L’activité d’exfiltration se double par la participation à un réseau de collecte de renseignements. Ainsi, l’abbé Favre est à la fois un agent de renseignements pour la résistance française, mais aussi pour les services secrets suisses. Il collabore étroitement avec l’antenne genevoise des services helvétiques de renseignements. Cette activité d’espion l’oblige à se rendre lui-même régulièrement à Genève. C’est sans doute lors de ces déplacements qu’il est repéré par la Gestapo.
Emprisonné et torturé
Le 3 février 1944, des troupes nazies pénètrent dans l’école à la recherche de l’abbé Favre. Ce dernier trouve refuge au fond d’un débarras pendant que sa cellule est saccagée. Cependant, les soldats deviennent de plus en plus brutaux et frappent les autres prêtres afin de les faire parler. Voyant cela, Louis Favre décide de se rendre afin de ne pas mettre ses confrères en danger. C’est une arrestation importante pour les nazis car l’abbé est l’un des promoteurs de la résistance dans la région ; son appartenance à plusieurs réseaux l’a mis en contact avec de nombreux autres résistants.

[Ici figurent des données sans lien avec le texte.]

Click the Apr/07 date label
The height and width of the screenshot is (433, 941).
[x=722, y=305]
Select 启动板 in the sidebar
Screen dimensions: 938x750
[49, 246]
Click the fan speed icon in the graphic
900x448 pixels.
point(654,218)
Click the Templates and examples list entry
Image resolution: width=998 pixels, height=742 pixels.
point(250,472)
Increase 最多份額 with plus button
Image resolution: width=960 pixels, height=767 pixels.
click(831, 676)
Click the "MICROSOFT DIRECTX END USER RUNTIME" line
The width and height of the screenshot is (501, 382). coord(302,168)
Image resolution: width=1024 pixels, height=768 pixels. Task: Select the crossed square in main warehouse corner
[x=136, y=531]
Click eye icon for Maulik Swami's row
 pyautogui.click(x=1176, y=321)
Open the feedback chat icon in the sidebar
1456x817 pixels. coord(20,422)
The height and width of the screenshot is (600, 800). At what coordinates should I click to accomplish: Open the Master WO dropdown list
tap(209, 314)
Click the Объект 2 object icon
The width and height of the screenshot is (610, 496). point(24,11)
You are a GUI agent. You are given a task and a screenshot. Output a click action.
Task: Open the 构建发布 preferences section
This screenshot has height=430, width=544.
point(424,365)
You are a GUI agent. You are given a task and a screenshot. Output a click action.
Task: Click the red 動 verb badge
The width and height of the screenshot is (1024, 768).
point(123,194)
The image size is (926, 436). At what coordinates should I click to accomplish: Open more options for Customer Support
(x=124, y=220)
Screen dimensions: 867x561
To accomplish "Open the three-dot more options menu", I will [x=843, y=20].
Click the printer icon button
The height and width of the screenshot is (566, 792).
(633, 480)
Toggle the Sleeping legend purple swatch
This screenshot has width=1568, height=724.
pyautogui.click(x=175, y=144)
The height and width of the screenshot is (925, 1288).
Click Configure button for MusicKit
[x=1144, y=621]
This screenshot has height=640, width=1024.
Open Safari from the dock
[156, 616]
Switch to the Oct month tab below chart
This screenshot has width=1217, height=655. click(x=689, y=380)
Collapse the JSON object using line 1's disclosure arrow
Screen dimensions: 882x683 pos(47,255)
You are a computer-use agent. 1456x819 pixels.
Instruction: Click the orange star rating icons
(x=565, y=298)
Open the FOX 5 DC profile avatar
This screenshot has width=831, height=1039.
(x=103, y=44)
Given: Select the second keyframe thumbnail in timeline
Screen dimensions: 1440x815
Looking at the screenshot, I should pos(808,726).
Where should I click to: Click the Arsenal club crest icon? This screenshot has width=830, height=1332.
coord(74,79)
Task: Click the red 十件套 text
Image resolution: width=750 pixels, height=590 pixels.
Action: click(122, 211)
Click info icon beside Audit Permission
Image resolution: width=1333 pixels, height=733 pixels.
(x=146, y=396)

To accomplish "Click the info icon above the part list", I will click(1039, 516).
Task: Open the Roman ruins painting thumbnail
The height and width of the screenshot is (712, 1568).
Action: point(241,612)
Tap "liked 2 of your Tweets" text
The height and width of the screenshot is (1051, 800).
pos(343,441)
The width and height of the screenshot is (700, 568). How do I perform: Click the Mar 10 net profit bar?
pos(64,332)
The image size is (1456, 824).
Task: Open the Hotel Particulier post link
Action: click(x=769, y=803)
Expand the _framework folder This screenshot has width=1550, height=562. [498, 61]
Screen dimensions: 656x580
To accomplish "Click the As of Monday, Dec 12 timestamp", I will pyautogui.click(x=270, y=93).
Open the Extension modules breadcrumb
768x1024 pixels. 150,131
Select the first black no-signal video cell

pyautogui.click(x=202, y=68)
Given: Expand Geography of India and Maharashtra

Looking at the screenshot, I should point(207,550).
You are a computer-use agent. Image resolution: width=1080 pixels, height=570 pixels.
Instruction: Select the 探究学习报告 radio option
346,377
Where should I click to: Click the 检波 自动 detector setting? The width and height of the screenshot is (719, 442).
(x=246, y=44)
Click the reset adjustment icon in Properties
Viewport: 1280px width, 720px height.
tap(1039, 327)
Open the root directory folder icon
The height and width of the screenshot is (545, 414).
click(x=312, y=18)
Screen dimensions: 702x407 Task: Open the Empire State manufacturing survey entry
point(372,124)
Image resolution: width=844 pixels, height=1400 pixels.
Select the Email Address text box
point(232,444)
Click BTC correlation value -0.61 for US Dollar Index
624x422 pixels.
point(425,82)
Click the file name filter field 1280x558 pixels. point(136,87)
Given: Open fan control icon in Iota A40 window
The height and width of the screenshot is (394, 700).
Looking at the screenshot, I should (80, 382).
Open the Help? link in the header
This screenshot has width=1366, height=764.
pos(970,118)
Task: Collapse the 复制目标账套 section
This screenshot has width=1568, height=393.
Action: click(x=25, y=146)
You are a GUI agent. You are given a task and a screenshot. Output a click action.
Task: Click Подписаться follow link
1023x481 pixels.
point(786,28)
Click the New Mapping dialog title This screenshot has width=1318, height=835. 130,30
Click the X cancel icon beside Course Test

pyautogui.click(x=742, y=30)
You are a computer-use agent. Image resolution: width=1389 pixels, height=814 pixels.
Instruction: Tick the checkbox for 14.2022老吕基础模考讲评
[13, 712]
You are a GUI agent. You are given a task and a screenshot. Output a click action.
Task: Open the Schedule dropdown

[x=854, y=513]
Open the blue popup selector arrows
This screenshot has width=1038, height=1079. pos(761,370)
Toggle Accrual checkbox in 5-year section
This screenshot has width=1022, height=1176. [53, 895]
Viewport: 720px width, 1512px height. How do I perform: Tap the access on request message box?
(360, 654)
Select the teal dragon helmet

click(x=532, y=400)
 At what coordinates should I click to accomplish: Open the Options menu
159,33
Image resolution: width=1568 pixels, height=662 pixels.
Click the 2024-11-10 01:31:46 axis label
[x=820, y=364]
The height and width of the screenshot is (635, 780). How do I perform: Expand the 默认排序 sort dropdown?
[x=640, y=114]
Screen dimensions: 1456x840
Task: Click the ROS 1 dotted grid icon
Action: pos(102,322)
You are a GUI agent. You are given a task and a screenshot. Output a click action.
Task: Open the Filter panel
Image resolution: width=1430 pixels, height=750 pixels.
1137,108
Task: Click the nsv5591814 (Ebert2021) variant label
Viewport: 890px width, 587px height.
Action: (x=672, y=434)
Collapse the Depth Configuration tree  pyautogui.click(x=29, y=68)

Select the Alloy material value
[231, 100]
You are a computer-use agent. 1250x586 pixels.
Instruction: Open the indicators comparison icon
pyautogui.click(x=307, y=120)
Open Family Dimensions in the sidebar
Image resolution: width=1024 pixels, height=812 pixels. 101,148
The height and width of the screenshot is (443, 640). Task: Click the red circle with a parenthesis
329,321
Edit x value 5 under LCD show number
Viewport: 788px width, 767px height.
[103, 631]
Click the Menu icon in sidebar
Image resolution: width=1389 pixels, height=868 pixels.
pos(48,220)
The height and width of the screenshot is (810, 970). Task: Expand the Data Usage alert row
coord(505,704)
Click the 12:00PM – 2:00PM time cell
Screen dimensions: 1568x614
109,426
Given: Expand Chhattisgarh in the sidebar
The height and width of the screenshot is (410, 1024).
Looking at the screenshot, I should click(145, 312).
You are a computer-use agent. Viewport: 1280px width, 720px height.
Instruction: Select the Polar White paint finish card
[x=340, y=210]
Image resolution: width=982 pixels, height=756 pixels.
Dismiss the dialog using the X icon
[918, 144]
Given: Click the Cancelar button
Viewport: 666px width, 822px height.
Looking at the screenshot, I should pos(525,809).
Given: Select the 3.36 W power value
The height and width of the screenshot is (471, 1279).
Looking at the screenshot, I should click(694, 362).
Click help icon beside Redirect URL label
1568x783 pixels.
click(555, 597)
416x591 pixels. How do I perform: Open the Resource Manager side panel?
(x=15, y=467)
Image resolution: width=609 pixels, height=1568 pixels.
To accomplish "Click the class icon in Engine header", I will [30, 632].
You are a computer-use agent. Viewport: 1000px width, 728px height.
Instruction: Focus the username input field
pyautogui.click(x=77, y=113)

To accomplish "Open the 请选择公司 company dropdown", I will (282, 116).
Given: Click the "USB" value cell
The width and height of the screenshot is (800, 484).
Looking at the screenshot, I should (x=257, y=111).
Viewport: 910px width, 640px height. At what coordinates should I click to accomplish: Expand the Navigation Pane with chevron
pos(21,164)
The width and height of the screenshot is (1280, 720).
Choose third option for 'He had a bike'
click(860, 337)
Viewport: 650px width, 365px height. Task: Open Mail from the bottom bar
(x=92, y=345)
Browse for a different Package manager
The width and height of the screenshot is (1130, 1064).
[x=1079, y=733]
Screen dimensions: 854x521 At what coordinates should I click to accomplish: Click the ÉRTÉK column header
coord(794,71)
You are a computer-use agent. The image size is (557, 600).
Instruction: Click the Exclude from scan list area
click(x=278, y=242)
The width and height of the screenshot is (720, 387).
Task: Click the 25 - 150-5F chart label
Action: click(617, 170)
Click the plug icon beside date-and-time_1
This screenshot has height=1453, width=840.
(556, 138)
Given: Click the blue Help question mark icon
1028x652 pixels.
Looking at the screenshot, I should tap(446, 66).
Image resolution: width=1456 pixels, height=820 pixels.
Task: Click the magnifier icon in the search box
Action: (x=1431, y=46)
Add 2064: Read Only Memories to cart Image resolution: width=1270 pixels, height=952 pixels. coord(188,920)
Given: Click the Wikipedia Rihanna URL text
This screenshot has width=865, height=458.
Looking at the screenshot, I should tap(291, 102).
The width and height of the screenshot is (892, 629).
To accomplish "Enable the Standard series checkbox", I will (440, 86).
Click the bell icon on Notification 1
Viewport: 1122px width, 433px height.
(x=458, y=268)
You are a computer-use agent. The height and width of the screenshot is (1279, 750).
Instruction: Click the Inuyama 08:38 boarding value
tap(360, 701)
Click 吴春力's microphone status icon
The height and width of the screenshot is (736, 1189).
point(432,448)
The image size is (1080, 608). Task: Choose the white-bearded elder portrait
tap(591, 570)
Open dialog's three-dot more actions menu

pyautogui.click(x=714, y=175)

Alors que le Juvénat est définitivement fermé par la Gestapo, Louis Favre est emprisonné pendant presque six mois. Malgré les séances de torture répétées, ce prêtre d’une trempe exceptionnelle ne parle pas, ne divulgue aucun nom. Mieux encore, il soigne et réconforte les autres détenus après chaque passage à tabac. Il réussit également à faire sortir clandestinement dix-sept messages griffonnés sur des feuilles de papier, grâce au courage de sa jeune sœur Marie qui lui rend régulièrement visite. Dans ces messages adressés au service de renseignements genevois, l’abbé Favre refuse la tentative d’évasion que les Suisses veulent mettre en place pour lui. Il craint en effet que sa fuite n’entraîne des représailles sur les autres résistants arrêtés en même temps que lui. Louis Favre est finalement fusillé le 16 juillet 1944 dans une clairière non loin d’Annecy, un mois avant la libération de la ville.
L’action héroïque de ce jeune prêtre a été reconnue par la France et par Israël. Il reçoit à titre posthume la Légion d’honneur, la Croix de guerre 1939-1945 et la Médaille de la résistance. Israël lui décerne, à lui et à quatre autres religieux du Juvénat, le titre de Juste parmi les nations. Résistant car patriote et catholique, l’abbé Louis Favre eut le courage de suivre jusqu’au bout l’exemple du Christ et d’offrir sa vie pour protéger les siens.